Bio-inspired iron-catalyzed cis-dihydroxylation of an arene
Recent research from the group of Professor Lawrence Que.
In a paper just published in Chemical Communications (Chem. Commun. 2009,
50-52) and designated as a HOT article by the RCS journal,
graduate student Yan Feng and coworkers reported the first example of a synthetic
iron complex that activates H2O2 to effect the cis-dihydroxylation
of naphthalene. In Nature, the bio-degradation of aromatic compounds is initiated
by Rieske dioxygenases, which catalyze the cis-dihydroxylation of
an arene double bond. As found for naphthalene 1,2-dioxygenase (NDO), the
best structurally characterized of this class, these enzymes have a mononuclear
non-heme iron active site where O2 activation occurs. To mimic
enzyme function, the complex [FeII(TPA)(NCMe)2](OTf)2 (1)

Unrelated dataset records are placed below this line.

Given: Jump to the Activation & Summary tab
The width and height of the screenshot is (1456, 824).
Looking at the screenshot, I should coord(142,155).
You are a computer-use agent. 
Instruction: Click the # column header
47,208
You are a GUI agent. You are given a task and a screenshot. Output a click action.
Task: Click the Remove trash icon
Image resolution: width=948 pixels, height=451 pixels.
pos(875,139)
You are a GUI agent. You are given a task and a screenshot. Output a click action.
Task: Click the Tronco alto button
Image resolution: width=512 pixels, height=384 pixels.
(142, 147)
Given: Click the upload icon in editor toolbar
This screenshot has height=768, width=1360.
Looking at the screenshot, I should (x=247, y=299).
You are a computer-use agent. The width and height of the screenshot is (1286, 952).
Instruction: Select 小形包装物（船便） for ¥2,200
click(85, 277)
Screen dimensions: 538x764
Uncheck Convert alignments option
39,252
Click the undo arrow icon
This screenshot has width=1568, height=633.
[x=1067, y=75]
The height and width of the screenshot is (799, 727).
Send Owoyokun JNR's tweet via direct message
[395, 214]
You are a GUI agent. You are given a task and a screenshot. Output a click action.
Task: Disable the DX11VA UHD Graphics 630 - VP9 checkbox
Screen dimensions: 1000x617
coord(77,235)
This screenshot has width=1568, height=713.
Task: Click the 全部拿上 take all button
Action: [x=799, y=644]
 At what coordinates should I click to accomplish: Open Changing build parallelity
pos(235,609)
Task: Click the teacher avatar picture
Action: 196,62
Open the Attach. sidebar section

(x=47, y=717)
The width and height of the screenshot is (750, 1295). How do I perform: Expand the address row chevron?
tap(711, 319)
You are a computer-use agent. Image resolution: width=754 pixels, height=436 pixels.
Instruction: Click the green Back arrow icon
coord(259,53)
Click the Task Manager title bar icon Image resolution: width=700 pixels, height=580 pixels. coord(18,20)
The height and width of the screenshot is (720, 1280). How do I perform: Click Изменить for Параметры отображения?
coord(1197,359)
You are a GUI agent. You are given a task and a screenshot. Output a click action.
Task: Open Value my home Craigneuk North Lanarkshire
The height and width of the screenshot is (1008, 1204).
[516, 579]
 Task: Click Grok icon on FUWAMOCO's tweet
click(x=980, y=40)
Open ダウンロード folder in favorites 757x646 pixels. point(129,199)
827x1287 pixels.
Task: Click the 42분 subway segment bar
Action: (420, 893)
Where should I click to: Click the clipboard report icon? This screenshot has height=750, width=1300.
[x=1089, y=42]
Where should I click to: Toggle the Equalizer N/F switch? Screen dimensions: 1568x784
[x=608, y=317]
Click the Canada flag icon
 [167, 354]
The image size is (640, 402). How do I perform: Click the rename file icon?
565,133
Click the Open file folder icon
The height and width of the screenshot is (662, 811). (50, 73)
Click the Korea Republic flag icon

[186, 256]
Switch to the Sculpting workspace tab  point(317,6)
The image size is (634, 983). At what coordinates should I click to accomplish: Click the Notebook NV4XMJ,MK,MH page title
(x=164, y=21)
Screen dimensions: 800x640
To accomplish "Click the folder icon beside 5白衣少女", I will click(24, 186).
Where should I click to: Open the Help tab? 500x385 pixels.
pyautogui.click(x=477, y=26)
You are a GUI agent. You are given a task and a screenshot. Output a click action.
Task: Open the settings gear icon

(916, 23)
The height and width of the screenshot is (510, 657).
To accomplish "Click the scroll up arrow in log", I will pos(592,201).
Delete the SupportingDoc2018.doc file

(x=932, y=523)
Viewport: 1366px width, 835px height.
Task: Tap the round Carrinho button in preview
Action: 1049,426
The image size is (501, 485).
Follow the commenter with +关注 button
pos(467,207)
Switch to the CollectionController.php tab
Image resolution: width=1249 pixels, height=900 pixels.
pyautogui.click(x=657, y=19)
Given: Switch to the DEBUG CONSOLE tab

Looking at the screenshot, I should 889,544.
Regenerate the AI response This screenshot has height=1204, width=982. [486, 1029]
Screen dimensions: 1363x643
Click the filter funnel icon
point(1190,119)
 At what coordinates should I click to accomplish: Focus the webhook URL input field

was used as catalyst and H2O2 as oxidant to convert
naphthalene to its cis-1,2-dihydrodiol derivative, demonstrating this
transformation for the first time by an iron complex (Figure 1). 18O
labeling studies showed that one oxygen atom in the cis-diol product
derived from H2O2 and the other from H2O.
This unique labeling pattern required the postulation of an cis-HO-Fe(V)=O
oxidant that is formed from the water-assisted cleavage of an Fe(III)-OOH
intermediate (Figure 2). The proposed oxidant is analogous to the OsO4 reagent
that is well established to carry out the cis-dihydroxylation of olefins
(but not arenes). This research effort is supported by the US Department
of Energy and aimed at developing oxidation catalysts with economical and
environmentally friendly metal centers.
Figure 1. Naphthalene cis-dihydroxylation
catalyzed by 1
Figure 2. Proposed mechanism for
naphthalene cis-dihydroxylation by 1.